Sussmann, his court filing added, “provided data which he claimed reflected purportedly suspicious DNS lookups by these entities of internet protocol addresses affiliated with a Russian mobile phone provider” in the February 2017 meetings. Sussmann also said such DNS lookups “demonstrated that Trump and/or his associates were using supposedly rare, Russian-made wireless phones in the vicinity of the White House and other locations,” which Durham described as false.
“The Special Counsel’s Office has identified no support for these allegations,” Durham wrote. “Indeed, more complete DNS data that the Special Counsel’s Office obtained from a company that assisted Tech Executive-1 in assembling these allegations reflects that such DNS lookups were far from rare in the United States.”

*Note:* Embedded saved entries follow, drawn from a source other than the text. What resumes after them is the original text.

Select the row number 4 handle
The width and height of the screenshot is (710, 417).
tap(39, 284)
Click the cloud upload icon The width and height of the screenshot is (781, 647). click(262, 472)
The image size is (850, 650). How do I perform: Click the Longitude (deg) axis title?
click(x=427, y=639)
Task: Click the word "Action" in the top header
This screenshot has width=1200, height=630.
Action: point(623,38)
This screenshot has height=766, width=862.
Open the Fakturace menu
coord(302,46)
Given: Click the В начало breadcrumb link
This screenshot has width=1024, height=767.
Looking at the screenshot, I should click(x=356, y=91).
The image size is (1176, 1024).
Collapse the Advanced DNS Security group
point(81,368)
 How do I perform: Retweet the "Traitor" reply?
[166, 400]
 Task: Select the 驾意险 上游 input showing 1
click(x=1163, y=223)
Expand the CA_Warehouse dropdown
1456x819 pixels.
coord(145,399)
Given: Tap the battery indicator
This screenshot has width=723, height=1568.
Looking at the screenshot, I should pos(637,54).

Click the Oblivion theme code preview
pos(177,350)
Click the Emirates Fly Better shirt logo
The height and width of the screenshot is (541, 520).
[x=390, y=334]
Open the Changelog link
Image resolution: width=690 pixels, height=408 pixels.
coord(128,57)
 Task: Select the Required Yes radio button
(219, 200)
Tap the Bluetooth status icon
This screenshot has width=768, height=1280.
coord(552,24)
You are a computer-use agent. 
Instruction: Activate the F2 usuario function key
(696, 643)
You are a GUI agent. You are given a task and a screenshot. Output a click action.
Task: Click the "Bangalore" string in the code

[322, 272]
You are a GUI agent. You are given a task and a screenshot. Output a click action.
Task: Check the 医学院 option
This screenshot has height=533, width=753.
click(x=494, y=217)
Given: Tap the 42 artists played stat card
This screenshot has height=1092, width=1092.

Lawyers for Sussmann, in response to the Durham filing, said Monday that the motion included “prejudicial—and false—allegations that are irrelevant to his motion and to the charged offense, and are plainly intended to politicize this case, inflame media coverage, and taint the jury pool.”
Information about DNS traffic in Durham’s filing was “not necessary to identify any of the potential conflicts of interest with which the motion is putatively concerned,” his lawyers added. “Why then include them? The question answers itself.”
After Durham’s court filing was unsealed, Trump on Feb. 12 issued a statement claiming it provided “indisputable evidence” his campaign and office were being spied on by Democrats in a bid to connect him to the Russian government. The former president has long decried the Trump–Russia collusion narrative as a falsified witch hunt designed to imperil his political chances while bolstering left-wing mainstream media outlets’ ratings.
“This is a scandal far greater in scope and magnitude than Watergate and those who were involved in and knew about this spying operation should be subject to criminal prosecution,” Trump stated.
And Kash Patel, a former U.S. intelligence official who hosts EpochTV’s “Kash’s Corner,” said the filing reveals a “most intricate and coordinated conspiracy” to target Trump while he was a candidate and later as president.
Correction: A previous version of this article stated that a political campaign paid the executive for the spying. This has yet to be proven.